Networks, however, insist audiences aren’t gone – they’ve just shifted to mobile and video on demand – and that TV companies play a critical role in digital platform developments. Facebook, Snapchat and video streaming service Vessel, for instance, are all courting networks for premium content licensing and revenue sharing agreements.
“What we’re seeing from social, whether it’s Facebook or Twitter, is a lot of their activity is centered around all our content,” said Donna Speciale, president of ad sales for Turner Broadcasting. “We know [what works for our audience] so now it’s a matter of putting that granularity of data on top of our inventory that will really raise the game.”
This goal is why NBCUniversal recently introduced its Audience Targeting Platform, designed to marry set-top box viewing data at an individual household level with third-party, purchase-based and behavioral data sets to provide better targeting against programming schedules.
“There are hundreds of potential audience attributes beyond 18-to 34-year-old males, or women 25-54, that specifically go after in-market car buyers or cereal buyers or homeowners,” Bhatia said. “This platform is intended to merge two very large data sets and apply that across all of our schedules and networks to help find those audiences at higher concentrations than you otherwise would.”
Programmatic, TV Style
Networks are being methodical about how they approach potential fluctuations in pricing due to new formats and automation.
“We run a very viable direct I/O business and although we have a traditional way of executing the deal, we also allow some line items on an I/O to be executed via DSP or programmatic tools,” said Jason DeMarco, director of yield optimization for A+E Networks.
In other words, A+E prioritizes direct-sold sponsorship deals, then addresses desktop, mobile in-app and connected TV inventory through private marketplaces. It’s using FreeWheel’s FourFronts programmatic reserve marketplace to set these pricing conditions, and to create a data escrow where marketers and sellers can perform anonymous matches against their unique data sets.
A+E’s private marketplace includes both biddable and fixed-rate CPMs. In programmatic guaranteed deals, buyers who commit to a set volume of impressions can buy on a fixed rate and achieve preferred access.

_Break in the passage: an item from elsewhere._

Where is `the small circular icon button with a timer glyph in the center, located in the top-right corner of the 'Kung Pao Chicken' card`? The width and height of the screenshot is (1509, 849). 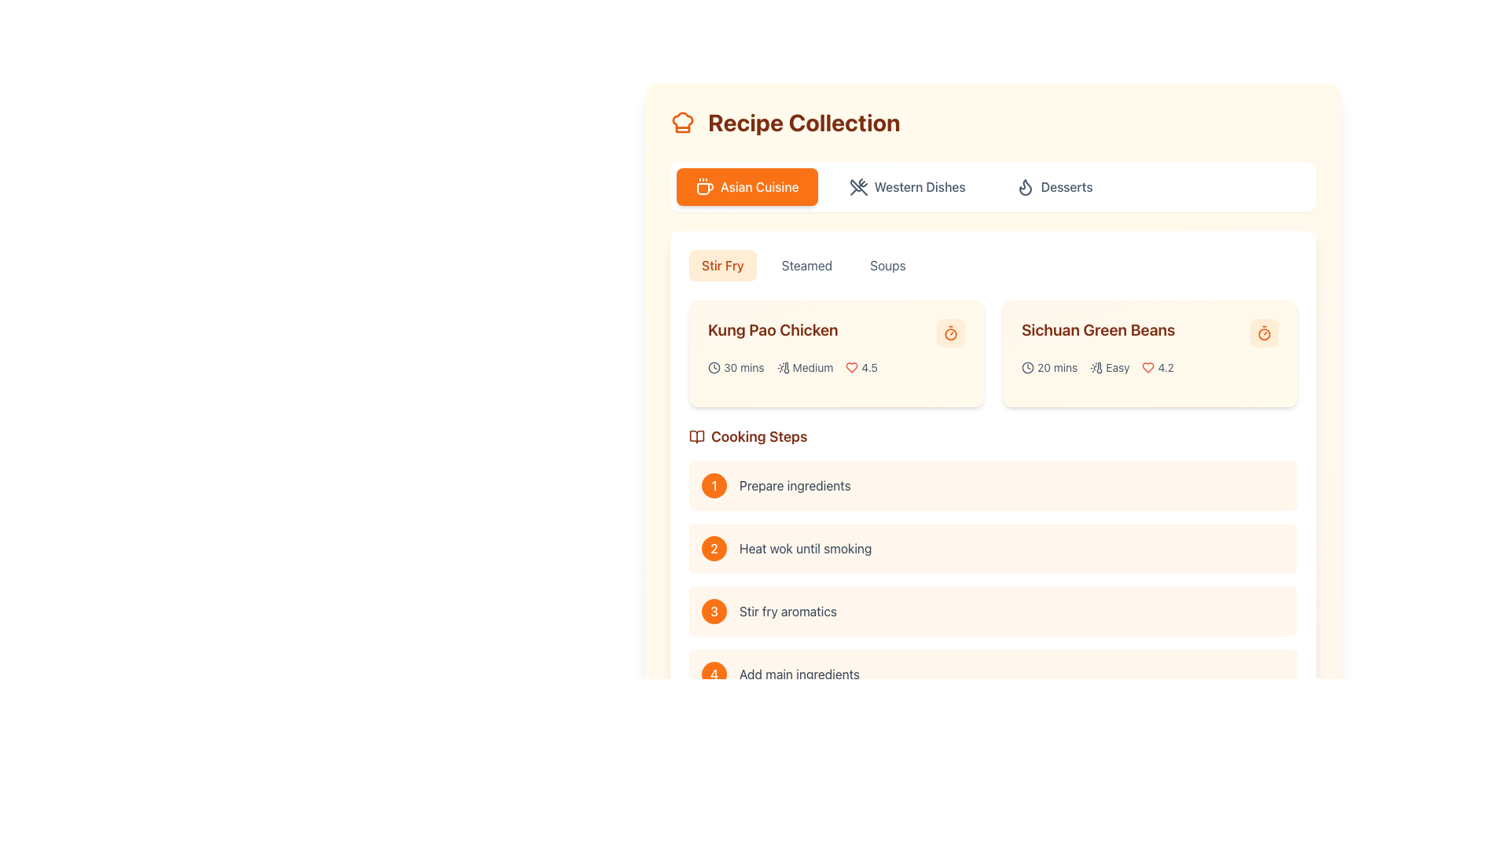
the small circular icon button with a timer glyph in the center, located in the top-right corner of the 'Kung Pao Chicken' card is located at coordinates (950, 333).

“We kind of separate that out as non-biddable inventory that’s fixed-rate, guaranteed and, to us, it’s premium because we’re truly taking a first look at all of our impressions and making sure we carve out the necessary inventory for that specific advertiser,” DeMarco said.
Whether data and technology ultimately upend the upfront is to be determined, but transacting on multiple currencies will remain a big challenge for both sides, at least for the interim, said Frans Vermeulen, VP of advanced ad strategy for Comcast.
“At the end of the day, you may have 100 units of supply across linear and digital, but a unit is still a unit of supply,” he said. “I might be trading some of those units in a data-enabled, impression-based purchase while the other would be a television GRP, so how do I map those together and reconcile those as a publisher in my yield?